Stored data:

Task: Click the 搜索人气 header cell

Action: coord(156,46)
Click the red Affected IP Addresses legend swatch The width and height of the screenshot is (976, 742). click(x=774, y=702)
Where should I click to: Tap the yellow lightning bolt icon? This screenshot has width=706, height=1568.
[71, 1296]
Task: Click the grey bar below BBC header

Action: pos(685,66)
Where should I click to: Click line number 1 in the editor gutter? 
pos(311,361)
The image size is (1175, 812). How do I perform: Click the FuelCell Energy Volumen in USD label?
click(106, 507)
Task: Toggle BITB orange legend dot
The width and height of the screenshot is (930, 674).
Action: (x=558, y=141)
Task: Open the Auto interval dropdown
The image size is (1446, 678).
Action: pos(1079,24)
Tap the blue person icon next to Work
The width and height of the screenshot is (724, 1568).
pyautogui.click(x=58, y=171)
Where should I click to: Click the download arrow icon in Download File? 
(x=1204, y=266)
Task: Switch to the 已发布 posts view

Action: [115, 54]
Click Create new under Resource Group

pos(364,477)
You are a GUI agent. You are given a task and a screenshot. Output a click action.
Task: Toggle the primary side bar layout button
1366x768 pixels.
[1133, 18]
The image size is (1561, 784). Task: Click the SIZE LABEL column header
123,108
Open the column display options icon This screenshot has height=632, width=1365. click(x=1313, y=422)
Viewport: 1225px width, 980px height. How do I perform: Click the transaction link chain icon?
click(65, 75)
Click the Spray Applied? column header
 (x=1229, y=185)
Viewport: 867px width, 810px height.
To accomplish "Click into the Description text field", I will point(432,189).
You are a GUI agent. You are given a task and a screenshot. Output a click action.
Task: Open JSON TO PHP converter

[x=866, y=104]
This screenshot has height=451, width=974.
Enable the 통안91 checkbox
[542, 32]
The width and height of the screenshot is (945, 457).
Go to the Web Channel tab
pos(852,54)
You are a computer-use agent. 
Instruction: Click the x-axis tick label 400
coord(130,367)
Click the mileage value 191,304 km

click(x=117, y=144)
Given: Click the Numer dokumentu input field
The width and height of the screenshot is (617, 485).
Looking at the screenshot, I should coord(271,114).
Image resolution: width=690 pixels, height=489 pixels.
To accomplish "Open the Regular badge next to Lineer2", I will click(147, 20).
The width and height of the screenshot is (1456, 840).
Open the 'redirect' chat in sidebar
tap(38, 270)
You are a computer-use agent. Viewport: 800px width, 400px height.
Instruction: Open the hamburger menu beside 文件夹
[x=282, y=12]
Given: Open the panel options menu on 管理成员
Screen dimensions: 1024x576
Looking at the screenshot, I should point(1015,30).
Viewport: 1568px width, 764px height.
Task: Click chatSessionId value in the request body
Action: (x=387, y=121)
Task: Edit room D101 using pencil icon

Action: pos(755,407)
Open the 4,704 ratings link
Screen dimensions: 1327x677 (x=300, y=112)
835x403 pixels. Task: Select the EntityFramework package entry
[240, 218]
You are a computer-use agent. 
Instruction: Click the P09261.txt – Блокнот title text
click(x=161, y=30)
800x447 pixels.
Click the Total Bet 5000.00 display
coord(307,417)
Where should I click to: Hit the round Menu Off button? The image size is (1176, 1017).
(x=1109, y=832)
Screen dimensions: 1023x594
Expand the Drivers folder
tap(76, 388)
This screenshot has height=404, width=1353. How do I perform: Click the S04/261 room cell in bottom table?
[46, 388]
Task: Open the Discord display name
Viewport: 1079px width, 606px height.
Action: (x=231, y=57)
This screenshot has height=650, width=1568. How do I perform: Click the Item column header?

REQUIRED WORK: No line before the one with "Expand the Drivers folder" belongs in the answer; copy that line and the rest of the records exactly.

WRITTEN RESPONSE:
Expand the Drivers folder
tap(76, 388)
This screenshot has height=404, width=1353. How do I perform: Click the S04/261 room cell in bottom table?
[46, 388]
Task: Open the Discord display name
Viewport: 1079px width, 606px height.
Action: (x=231, y=57)
This screenshot has height=650, width=1568. How do I perform: Click the Item column header?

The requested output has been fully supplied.